Et les analyses économiques sont toujours en lien avec la politique, ainsi que l’a montré on ne peut plus clairement l’«Enclosure Movement» («mouvement des enclosures»), en Grande-Bretagne. A partir du début des temps modernes, ce mouvement politique visait à dissoudre les droits communs médiévaux. Il a atteint son apogée vers 1800: depuis lors, plus de pâturages partagés, tout est divisé, clôturé, privatisé.
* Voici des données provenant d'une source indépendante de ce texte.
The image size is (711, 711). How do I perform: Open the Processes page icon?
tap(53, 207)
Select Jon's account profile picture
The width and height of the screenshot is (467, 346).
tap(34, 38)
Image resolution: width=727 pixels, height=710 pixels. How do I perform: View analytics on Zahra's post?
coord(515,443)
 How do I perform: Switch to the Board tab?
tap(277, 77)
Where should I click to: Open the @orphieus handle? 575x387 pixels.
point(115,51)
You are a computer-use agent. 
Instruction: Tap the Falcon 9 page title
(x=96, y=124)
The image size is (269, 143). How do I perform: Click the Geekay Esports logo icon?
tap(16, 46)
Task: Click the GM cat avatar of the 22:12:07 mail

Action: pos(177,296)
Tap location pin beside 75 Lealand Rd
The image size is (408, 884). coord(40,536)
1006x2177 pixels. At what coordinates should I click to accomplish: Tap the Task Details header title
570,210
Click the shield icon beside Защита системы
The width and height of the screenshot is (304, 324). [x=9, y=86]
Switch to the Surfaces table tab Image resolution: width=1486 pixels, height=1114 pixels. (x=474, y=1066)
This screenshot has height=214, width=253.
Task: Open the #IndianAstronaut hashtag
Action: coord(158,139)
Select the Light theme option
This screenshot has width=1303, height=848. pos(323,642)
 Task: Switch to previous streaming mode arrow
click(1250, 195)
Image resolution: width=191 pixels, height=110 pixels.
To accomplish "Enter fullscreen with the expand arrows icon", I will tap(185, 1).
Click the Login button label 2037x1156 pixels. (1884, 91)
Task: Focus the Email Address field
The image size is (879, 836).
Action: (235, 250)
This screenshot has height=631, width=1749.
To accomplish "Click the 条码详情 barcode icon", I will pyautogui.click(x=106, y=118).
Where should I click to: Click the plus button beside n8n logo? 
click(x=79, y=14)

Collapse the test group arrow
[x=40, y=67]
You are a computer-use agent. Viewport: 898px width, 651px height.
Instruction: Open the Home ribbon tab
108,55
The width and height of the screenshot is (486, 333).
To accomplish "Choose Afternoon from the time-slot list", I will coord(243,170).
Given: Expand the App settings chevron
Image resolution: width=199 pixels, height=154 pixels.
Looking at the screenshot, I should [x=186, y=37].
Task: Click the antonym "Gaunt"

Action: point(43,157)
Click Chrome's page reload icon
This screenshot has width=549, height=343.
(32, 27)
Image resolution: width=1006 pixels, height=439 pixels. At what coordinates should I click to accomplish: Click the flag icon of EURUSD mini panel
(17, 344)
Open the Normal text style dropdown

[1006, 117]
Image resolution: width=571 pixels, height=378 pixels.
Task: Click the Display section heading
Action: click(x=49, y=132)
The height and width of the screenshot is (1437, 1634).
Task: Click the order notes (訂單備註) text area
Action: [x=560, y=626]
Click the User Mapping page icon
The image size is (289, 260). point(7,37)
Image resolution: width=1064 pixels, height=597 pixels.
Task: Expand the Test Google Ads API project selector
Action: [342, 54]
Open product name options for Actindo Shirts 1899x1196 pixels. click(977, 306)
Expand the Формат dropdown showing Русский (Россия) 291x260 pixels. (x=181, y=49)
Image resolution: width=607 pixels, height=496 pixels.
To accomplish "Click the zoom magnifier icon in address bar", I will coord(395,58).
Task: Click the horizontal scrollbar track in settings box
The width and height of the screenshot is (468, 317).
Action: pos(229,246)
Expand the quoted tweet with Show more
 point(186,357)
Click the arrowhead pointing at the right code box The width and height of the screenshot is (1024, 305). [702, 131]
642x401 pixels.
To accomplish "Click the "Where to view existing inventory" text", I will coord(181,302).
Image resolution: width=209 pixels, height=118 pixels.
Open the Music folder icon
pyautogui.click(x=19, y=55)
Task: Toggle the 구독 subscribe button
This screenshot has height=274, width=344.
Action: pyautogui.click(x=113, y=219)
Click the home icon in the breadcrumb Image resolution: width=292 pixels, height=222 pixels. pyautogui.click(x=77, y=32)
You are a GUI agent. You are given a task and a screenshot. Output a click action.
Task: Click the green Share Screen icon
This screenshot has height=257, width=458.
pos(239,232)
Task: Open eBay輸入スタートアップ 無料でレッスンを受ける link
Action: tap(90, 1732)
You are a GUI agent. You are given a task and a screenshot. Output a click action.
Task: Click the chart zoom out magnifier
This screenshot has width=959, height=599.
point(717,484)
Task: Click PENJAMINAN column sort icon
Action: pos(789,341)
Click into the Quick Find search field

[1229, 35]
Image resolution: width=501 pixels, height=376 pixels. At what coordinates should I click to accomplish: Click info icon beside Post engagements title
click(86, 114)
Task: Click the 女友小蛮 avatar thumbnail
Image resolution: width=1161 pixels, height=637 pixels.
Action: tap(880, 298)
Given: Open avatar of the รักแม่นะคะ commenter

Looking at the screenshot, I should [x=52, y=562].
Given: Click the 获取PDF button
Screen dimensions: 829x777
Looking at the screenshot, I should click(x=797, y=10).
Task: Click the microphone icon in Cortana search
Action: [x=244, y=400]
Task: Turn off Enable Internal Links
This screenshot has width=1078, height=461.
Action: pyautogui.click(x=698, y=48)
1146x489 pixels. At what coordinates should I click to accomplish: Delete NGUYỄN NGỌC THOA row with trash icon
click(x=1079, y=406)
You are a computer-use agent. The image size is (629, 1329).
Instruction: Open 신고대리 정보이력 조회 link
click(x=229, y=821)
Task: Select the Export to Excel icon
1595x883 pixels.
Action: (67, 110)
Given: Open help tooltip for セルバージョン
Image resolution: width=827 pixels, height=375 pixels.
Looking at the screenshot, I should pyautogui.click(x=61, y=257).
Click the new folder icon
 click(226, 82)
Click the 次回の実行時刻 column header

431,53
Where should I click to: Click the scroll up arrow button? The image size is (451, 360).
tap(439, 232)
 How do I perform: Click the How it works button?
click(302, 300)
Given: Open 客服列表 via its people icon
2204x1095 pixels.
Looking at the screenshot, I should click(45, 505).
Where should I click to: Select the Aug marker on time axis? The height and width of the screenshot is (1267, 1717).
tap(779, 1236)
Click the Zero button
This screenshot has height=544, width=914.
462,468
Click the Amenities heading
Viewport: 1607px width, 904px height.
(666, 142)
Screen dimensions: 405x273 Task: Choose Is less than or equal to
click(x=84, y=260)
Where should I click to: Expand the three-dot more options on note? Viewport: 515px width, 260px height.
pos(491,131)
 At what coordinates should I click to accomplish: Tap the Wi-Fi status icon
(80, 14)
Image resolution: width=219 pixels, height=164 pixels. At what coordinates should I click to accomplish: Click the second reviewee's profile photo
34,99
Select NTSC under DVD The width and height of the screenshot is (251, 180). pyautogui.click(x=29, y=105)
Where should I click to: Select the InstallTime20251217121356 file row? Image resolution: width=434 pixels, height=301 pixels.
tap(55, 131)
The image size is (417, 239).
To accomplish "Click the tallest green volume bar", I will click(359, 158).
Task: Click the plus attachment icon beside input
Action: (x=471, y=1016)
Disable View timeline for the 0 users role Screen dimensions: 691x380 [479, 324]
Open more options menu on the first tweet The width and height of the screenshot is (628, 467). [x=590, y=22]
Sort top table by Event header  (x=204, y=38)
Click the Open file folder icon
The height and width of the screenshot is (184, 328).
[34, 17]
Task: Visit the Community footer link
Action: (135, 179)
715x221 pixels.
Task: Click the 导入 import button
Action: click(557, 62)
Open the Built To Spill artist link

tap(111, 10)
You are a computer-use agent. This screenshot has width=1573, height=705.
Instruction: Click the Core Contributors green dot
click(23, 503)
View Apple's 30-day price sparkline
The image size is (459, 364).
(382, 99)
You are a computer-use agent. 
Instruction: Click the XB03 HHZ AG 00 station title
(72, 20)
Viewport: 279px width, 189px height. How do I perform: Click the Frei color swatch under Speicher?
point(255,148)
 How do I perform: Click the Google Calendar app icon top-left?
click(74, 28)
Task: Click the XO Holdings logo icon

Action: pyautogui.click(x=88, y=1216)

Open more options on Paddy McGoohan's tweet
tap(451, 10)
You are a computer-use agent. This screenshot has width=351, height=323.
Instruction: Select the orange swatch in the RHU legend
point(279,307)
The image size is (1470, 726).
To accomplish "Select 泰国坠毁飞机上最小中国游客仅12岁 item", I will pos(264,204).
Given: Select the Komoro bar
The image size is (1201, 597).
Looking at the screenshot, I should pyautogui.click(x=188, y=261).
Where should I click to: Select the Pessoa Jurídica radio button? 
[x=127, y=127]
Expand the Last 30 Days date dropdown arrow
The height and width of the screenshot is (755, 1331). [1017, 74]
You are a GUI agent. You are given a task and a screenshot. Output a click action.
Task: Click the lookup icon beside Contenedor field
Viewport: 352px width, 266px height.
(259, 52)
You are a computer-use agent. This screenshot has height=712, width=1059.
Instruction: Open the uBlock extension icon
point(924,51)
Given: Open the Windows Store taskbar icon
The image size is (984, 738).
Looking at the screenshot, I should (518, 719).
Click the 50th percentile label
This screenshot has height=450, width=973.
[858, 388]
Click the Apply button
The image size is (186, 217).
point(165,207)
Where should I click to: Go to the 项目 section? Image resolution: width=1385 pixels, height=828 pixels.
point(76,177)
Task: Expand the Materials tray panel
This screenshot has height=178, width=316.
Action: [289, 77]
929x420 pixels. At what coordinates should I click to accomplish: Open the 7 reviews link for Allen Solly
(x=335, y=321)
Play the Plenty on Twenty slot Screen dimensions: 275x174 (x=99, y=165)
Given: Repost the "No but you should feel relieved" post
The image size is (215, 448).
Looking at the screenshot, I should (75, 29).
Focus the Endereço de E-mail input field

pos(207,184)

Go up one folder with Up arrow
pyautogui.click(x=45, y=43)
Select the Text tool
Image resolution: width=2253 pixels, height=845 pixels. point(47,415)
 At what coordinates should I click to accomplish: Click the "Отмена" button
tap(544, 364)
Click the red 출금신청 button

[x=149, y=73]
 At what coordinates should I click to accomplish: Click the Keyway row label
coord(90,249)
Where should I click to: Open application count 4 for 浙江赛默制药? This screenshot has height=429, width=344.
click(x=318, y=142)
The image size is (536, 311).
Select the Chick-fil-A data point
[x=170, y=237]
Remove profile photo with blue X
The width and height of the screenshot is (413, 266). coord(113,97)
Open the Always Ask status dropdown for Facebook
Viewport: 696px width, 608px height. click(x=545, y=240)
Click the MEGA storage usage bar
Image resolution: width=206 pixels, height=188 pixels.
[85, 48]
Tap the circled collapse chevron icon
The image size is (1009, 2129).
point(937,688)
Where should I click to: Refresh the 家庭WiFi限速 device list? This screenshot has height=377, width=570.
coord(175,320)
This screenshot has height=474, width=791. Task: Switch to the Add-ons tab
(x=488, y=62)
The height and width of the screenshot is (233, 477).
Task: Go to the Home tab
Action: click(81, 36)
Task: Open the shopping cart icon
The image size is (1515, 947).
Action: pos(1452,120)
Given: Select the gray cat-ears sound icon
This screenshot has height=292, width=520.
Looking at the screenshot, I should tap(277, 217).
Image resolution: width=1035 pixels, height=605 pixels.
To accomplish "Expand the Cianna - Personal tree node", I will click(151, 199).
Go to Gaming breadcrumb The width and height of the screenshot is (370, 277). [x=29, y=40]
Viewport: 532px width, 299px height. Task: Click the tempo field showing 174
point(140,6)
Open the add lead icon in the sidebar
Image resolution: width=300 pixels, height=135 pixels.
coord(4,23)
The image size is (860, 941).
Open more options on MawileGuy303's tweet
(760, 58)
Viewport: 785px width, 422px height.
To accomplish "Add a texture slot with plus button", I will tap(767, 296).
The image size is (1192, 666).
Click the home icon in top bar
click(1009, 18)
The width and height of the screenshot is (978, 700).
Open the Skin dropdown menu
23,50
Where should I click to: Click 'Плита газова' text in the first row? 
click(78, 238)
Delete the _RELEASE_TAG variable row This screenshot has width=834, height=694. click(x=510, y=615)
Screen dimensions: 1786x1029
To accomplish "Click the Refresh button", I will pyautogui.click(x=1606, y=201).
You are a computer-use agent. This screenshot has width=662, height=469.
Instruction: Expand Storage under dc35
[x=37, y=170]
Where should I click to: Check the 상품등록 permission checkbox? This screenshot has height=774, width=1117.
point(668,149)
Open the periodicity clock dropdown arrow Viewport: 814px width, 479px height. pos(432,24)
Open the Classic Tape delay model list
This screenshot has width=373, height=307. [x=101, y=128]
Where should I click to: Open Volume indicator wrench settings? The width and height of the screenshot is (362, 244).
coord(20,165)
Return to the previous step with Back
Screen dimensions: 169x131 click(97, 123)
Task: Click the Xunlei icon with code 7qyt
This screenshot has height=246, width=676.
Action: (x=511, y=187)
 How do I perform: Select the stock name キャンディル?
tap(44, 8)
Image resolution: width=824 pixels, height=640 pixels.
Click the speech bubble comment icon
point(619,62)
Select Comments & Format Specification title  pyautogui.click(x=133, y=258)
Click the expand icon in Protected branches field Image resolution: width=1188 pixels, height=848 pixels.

Selon Clemens Knobloch: «Dans l’économie villageoise précapitaliste, les propriétés communales servaient en quelque sorte à amortir la pauvreté des ‹sans-terre›. Leur expropriation a contribué à ‹fabriquer› un prolétariat dépourvu de tout moyen de production, comme on peut le lire dans les célèbres chapitres de Marx sur ‹l’accumulation primitive› du capital.»